» **Given instruction**: Can you rewrite all the records below, replacing "dropdown" with "select box" wherever it occurs and changing nothing else?

» **Recorded information**:

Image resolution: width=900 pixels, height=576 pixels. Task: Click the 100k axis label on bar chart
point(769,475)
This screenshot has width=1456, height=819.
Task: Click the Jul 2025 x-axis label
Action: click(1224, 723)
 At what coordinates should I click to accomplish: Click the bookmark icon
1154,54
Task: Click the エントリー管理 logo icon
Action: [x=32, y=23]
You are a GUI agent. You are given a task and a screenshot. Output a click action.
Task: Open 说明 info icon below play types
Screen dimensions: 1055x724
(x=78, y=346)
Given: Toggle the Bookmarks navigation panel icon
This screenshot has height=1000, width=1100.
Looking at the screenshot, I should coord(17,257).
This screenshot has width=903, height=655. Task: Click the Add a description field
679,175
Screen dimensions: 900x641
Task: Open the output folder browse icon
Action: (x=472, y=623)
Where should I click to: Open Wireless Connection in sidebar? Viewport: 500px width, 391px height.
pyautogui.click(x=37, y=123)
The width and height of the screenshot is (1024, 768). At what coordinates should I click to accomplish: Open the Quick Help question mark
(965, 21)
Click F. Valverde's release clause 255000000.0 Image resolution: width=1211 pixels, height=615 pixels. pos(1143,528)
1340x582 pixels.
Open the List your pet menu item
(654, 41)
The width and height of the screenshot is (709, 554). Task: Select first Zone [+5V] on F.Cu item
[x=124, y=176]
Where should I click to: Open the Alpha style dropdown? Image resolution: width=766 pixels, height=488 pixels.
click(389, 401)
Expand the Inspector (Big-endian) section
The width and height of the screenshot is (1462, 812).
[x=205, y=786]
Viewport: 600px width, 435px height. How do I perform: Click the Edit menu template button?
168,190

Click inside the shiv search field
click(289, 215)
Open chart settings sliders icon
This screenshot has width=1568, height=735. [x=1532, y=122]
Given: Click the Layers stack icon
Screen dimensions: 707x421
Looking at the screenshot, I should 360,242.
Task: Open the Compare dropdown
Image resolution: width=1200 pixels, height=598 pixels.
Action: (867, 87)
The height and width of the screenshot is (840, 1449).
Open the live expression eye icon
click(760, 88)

» **Exercise result**:
Image resolution: width=900 pixels, height=576 pixels. Task: Click the 100k axis label on bar chart
point(769,475)
This screenshot has width=1456, height=819.
Task: Click the Jul 2025 x-axis label
Action: click(1224, 723)
 At what coordinates should I click to accomplish: Click the bookmark icon
1154,54
Task: Click the エントリー管理 logo icon
Action: [x=32, y=23]
You are a GUI agent. You are given a task and a screenshot. Output a click action.
Task: Open 说明 info icon below play types
Screen dimensions: 1055x724
(x=78, y=346)
Given: Toggle the Bookmarks navigation panel icon
This screenshot has height=1000, width=1100.
Looking at the screenshot, I should coord(17,257).
This screenshot has width=903, height=655. Task: Click the Add a description field
679,175
Screen dimensions: 900x641
Task: Open the output folder browse icon
Action: (x=472, y=623)
Where should I click to: Open Wireless Connection in sidebar? Viewport: 500px width, 391px height.
pyautogui.click(x=37, y=123)
The width and height of the screenshot is (1024, 768). At what coordinates should I click to accomplish: Open the Quick Help question mark
(965, 21)
Click F. Valverde's release clause 255000000.0 Image resolution: width=1211 pixels, height=615 pixels. pos(1143,528)
1340x582 pixels.
Open the List your pet menu item
(654, 41)
The width and height of the screenshot is (709, 554). Task: Select first Zone [+5V] on F.Cu item
[x=124, y=176]
Where should I click to: Open the Alpha style select box? Image resolution: width=766 pixels, height=488 pixels.
click(389, 401)
Expand the Inspector (Big-endian) section
The width and height of the screenshot is (1462, 812).
[x=205, y=786]
Viewport: 600px width, 435px height. How do I perform: Click the Edit menu template button?
168,190

Click inside the shiv search field
click(289, 215)
Open chart settings sliders icon
This screenshot has width=1568, height=735. [x=1532, y=122]
Given: Click the Layers stack icon
Screen dimensions: 707x421
Looking at the screenshot, I should 360,242.
Task: Open the Compare select box
Image resolution: width=1200 pixels, height=598 pixels.
Action: (867, 87)
The height and width of the screenshot is (840, 1449).
Open the live expression eye icon
click(760, 88)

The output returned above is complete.